Drie gevallen waarin een training gericht op het verbeteren van de technische vaardigheden van de schrijvende medewerkers (structureren, formuleren, inleiden, etc.) niet zal helpen, en misschien het probleem alleen maar groter zal maken: nou ‘moet’ er nog meer, en perfect ook, en nou hoeft de manager/baas nog minder te helpen. Niet voor niets is uit literatuur bekend dat het rendement van schrijftrainingen nihil is. Dat komt doordat het symptoombestrijding is, van een hinderlijk, maar ook weer niet heel ernstig symptoom. Zeker van interne stukken is de tekstkwaliteit immers helemaal niet zo heel belangrijk. De eventuele training zal dan ook niet zozeer gericht moeten zijn op individuele schrijfvaardigheden, maar meer op het helder krijgen en oplossen van het échte probleem in de organisatie.
Bovendien kan zo’n training wel aandacht besteden aan de andere kant van een leiderschapsprobleem: de rol van de medewerkers. Waarom laten de schrijvers in organisatie A zich wegsturen met vage maar veeleisende opdrachten? Die in B zich het werk uit handen rukken door hun alleskunnende baas? Die in C hun baas de onrealistische eisen opstapelen? Met een assertievere houding is er wellicht ook wat aan te doen.

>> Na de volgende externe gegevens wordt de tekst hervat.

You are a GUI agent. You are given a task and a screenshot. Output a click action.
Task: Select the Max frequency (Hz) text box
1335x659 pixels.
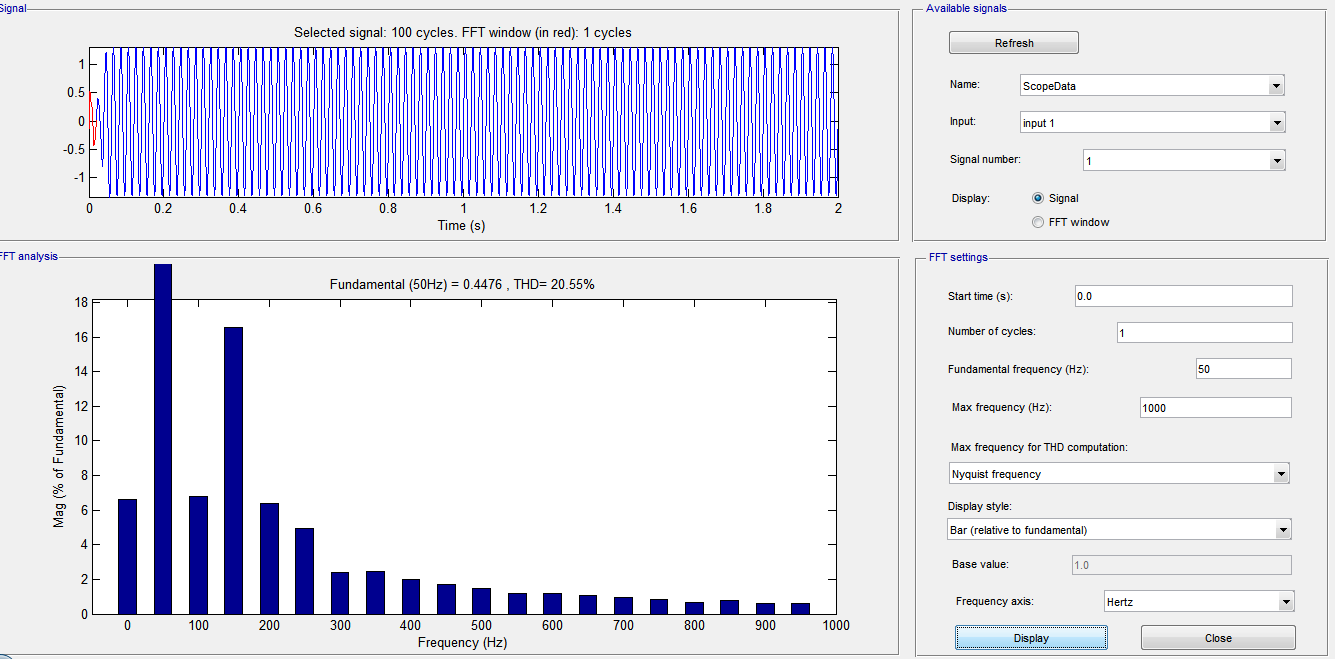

Gezien vanuit het schrijven is de oplossing in alle drie de gevallen niet in de eerste plaats gelegen in de technische vaardigheden, maar in de aanpak van het schrijfproces, en vooral in een grotere gemeenschappelijkheid daarin. Tijdens het schrijfproces bespreken schrijver en baas de voortgang. De baas geeft inhoudelijke en strategische input en feedback op de leesbaarheid, doet dat al vanaf ‘halffabricaten’ (opzet voor de structuur, eerste versie van de tekst, storyboard-schets van de presentatie). De schrijver betrekt de baas en andere relevante partijen er actief bij, en is zich er dus van bewust dat schrijven in een complexe organisatie niet iets is wat je in je eentje ‘zomaar’ moet kunnen.
De verantwoordelijkheid voor het verbeteren van tekstkwaliteit is dus niet te verleggen naar een training. Sterker nog: een training is soms weggegooide tijd en geld, of pas in tweede instantie nuttig. Ik help organisaties graag bij het nadenken over wat het echte probleem is, ik kan voorstellen doen voor de noodzakelijke interventies, en die, voor zover het om schrijven gaat, uitvoeren.
De houding van zowel managers als schrijvende medewerkers is echter lastiger te beïnvloeden dan een tekst of technische vaardigheden. ‘Quick wins’ zijn dan meer te behalen door het ontwikkelen van formats en procedures dan door training. Een echte verbetering is bovendien een lange weg met kleine stapjes. Alleen al het openlijk bespreken van de obstakels helpt. En daar kan een schrijftraining ruimte voor bieden.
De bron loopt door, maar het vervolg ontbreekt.